[What to produce]
Please tally the lines below that contain the word "will" and reply with the total alone.

[Stored records]
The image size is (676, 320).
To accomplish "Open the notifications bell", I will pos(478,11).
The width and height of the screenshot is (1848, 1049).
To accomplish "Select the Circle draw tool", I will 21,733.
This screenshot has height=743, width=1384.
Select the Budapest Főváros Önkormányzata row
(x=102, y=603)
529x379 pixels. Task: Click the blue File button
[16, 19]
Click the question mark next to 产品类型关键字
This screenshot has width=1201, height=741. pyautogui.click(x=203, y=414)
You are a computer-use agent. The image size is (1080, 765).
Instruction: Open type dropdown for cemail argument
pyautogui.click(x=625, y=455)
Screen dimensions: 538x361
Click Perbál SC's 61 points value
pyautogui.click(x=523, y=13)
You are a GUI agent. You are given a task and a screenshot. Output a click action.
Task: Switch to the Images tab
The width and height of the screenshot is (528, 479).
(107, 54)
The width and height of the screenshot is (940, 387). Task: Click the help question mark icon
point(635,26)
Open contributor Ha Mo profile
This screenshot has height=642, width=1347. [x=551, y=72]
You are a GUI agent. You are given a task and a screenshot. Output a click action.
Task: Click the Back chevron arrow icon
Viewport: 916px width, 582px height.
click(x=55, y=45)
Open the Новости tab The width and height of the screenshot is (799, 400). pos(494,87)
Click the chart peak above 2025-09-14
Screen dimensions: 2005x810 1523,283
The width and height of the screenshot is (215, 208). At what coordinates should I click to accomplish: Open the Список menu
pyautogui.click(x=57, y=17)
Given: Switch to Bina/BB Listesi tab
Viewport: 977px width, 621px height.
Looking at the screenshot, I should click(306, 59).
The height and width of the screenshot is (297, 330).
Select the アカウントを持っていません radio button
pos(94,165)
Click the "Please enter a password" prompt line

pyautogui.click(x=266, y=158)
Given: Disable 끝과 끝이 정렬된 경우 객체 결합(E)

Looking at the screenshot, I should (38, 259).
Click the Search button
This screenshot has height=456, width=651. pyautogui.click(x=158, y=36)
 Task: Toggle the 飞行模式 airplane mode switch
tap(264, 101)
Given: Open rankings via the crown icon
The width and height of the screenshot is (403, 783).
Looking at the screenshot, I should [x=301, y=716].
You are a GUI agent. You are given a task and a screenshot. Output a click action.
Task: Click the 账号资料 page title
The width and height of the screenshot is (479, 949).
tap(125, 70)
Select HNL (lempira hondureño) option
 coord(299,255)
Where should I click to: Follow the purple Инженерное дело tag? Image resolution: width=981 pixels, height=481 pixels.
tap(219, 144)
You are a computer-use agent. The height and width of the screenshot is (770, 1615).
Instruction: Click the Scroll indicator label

[Expected answer]
2